For 5x4, I recommend modern fast emulsions. Why? Two reasons mostly. First, grain isn't much of a problem with LF -- a 10x enlargement makes a 50 x 40 inch print, and at less than 12x enlargement most films make grainless or nearly grainless prints. It's not the 1970s anymore. But reciprocity failure is a problem, especially with the apertures you'll be using in 5x4, where you'll shoot a lot at f/22 and smaller, which implies slow shutter speeds. And modern T-grain films have considerably better reciprocity characteristics than the "normal" cubic grain films.
Why does this matter? Well, say you're making a photograph of a rock in a stream. Say the light is full direct light, casting a nice hard shadow. The front of this rock is pretty cool, and the patterns work well with the curve of the rock at the water line where the patterns fold back away from you. And you want to hold that pattern in your shadow detail.
So you meter and set your exposure. Say you have to shoot at 1/8 at f/32 to get the DOF you want. You develop your film and get what looks like a perfect negative. You put it on the light table, whip out a loupe, and find that where you thought you were holding shadow detail on the rock at the water line, it's gone clear. In the print, it's gone to a featureless black. Makes a good print, but not that special print you thought you had.
So you go back and try again. And again. And again. Yes, this is a true story. Took me quite a while to figure out what I was doing wrong. And what was wrong, was my Tri-X was going into reciprocity failure in those shadows.
Once I finally figured it out, I had to test it. So I bought some TMY (Tmax 400). Exposed it exactly as I had the Tri-X. Exactly the same method (having first established my personal EI (exposure index) and my "N" development time). First try, out popped those elusive shadow details. Made an outstanding print. And I still have the partially used box of Tri-X I was using at the time, because I switched to TMY right then.
All that I'd been doing was right, except I was expecting that a 1/8 second exposure wouldn't put me in reciprocity failure. And for the vast majority of the negative, it wasn't. But for that little bit of the negative that I was especially interested in, it was. Not enough photons to make a reasonable latent image. Sigh....
So... any of the modern films, Acros, Delta, or Tmax will do fine from that point of view.

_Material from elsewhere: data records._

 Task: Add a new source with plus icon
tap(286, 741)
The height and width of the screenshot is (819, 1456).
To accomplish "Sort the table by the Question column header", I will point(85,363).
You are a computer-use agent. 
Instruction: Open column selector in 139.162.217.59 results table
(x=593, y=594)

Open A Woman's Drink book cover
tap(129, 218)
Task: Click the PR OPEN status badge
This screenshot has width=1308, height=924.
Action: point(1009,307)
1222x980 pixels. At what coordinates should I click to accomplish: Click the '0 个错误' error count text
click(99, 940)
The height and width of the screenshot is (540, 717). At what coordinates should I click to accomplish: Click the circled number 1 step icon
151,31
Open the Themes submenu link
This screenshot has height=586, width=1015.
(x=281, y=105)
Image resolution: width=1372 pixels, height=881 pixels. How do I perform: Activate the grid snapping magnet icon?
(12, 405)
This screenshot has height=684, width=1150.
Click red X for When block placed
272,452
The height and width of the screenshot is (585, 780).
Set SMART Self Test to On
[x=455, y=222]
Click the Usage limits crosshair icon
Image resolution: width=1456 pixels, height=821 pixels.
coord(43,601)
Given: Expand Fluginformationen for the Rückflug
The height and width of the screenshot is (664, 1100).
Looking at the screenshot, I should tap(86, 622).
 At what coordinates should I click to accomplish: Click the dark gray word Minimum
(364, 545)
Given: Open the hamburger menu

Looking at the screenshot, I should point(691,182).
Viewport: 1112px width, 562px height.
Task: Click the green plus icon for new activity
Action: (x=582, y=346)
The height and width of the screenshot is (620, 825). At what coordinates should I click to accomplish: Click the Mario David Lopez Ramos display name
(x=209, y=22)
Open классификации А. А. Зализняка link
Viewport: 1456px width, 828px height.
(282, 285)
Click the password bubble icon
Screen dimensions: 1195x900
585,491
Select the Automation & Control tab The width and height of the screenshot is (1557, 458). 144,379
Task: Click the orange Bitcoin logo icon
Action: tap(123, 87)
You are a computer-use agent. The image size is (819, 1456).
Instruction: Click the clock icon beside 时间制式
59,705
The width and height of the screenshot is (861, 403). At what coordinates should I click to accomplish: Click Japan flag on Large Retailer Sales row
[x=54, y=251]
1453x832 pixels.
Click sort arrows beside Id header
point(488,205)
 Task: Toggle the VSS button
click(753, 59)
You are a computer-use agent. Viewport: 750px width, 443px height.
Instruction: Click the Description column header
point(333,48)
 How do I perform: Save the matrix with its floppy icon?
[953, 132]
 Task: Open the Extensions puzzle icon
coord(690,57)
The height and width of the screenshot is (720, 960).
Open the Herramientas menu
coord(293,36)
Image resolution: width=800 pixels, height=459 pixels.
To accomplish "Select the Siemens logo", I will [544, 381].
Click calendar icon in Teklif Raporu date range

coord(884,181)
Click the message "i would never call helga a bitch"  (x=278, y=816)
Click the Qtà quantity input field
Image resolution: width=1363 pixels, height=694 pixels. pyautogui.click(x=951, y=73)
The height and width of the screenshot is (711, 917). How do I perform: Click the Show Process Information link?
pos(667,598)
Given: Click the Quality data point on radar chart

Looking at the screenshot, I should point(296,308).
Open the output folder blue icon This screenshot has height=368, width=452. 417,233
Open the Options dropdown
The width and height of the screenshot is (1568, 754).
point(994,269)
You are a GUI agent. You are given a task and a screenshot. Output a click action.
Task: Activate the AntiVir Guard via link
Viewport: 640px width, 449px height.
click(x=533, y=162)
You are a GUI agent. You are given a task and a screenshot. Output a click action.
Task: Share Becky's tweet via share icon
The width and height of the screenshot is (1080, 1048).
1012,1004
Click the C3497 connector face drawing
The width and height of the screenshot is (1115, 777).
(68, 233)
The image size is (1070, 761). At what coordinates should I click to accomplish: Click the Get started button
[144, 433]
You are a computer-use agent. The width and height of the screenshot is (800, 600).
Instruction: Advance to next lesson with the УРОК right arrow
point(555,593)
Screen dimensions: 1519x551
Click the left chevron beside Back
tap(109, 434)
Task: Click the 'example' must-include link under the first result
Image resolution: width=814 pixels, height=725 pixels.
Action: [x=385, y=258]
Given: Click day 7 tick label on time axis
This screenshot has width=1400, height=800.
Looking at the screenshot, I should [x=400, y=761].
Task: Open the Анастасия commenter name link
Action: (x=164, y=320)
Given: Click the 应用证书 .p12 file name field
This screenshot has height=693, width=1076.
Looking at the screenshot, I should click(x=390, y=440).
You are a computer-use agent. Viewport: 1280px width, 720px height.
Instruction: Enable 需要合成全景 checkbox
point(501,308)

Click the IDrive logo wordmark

As for the other elusive point I was trying to make, I've found in LF I tend to always want speed. Shooting at 1/8 second a lot, the breeze turns into a challenge. But to shoot a slower film, I'd be trading that 1/8 for 1/2 which would be far worse.
Me? I've been using TMY as my only B&W film for years now. I found XTOL to be excellent with it. I used XTOL for many years; I've never had an "XTOL failure". Mix XTOL with steam distilled water and you should be fine -- XTOL isn't fond of dissolved iron in some tap waters. I store it in old wine bottles with VacuVin stoppers and had XTOL stock last for 12 months. Dilute it when you use it and use it "one shot".
But really, all the films and most of the developers are pretty well tested out and fairly well known and understood. It all works, and it all works pretty darn well. Hard to go wrong. Pick one and go.
Bruce Watson
Re: keeping it level...
In this instance, I chose to disregard that particular recommendation; I found that the irregular, erratic action of combined spinning and bobbing in water to be beneficial to evenness of development.
Necessity forced me to try the water bath, as I developed a cramp in my arm from endless hours of rolling on a hard countertop (I was processing 50 sheets every other day).
I found it to be a good method, though the stern Teutonic engineers at Jobo may sneer in my general direction.
I ended up buying a Simmons base, which actually uses the same principle, though it does so in a much milder fashion.